Gildona
Gildona empastelou-se na multidão.
Queria fugir da gastura de ver sua mulher beijando um homem.
Seu sistema límbico só viu língua e descontou no córtex um veneno matador.
Ela não era psicopata nem nada. Era só Gildona, mulher de Aretuza.
Mas agora era uma mulher fervida, com a alma escapulida do corpo. Emocionalmente sequestrada.
Entrou no açougue. Fez foi furtar a faca. Aquela facona gigante e reluzente que enfiou debaixo da blusa como se carregasse um pão francês na França.
Mas ela errou feio, errou na posição de esconder a faca. Não houve tempo de raciocinar, nem de ajeitar direito a faca em relação ao corpo, precisou ser ágil e por isso a faca estava com o cabo para baixo e a lâmina para cima, enterrada no seu sovaco.
Não havia problema, ficava mais fácil puxar a arma fria pelo cabo e enfiar na barriga do amante de Aretuza, depois em Aretuza, depois em si mesma.

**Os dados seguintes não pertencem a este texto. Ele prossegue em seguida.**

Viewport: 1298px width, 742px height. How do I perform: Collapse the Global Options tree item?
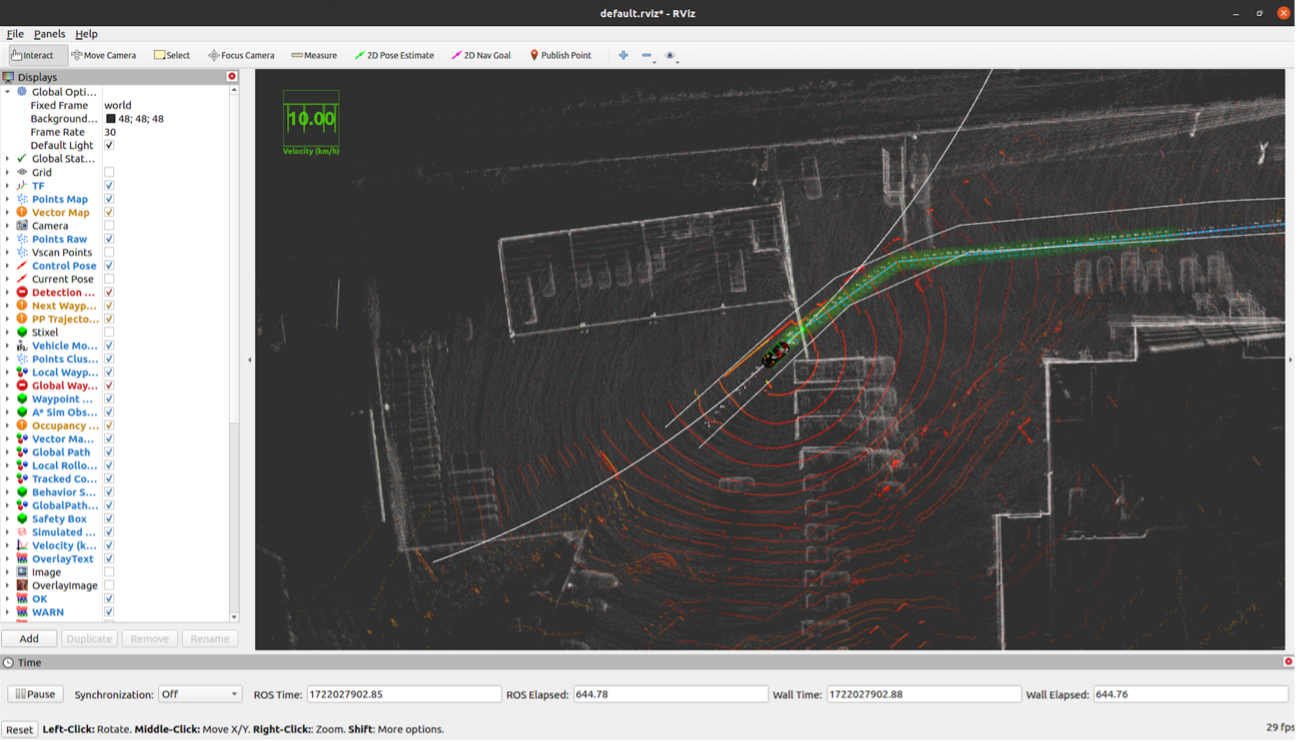coord(7,92)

Ela caminhou decidida, atravessou a rua e se escondeu atrás de um poste para escolher a hora certa de atacar os dois, a traidora e seu amante vagabundo!
Não tinha mais certeza sobre qual deles era mais vagabundo, qual merecia morrer primeiro, queria só fechar os olhos e fazer o trabalho, o trabalho de eliminar a própria dor que lhe devorava a sanidade, que lhe amolecia as pernas, que descompassava seu coração.
Estava lancinante aquela dor. Não poderia mais esperar, nem suportar, abandonou seu esconderijo gritando, era um grito desesperado, ensanguentado, um grito de horror. Ela deu cinco passos e caiu morta para espanto de quem passava por ali, estava vermelha, jorrando ... Sua vida inteira afogou sua blusa, para agonia de Aretuza e seu amante.
Sua artéria subclávia fora danificada pelo aço que costumava destrinchar bovinos, suínos e artérias vitais de humanos cegos de amor.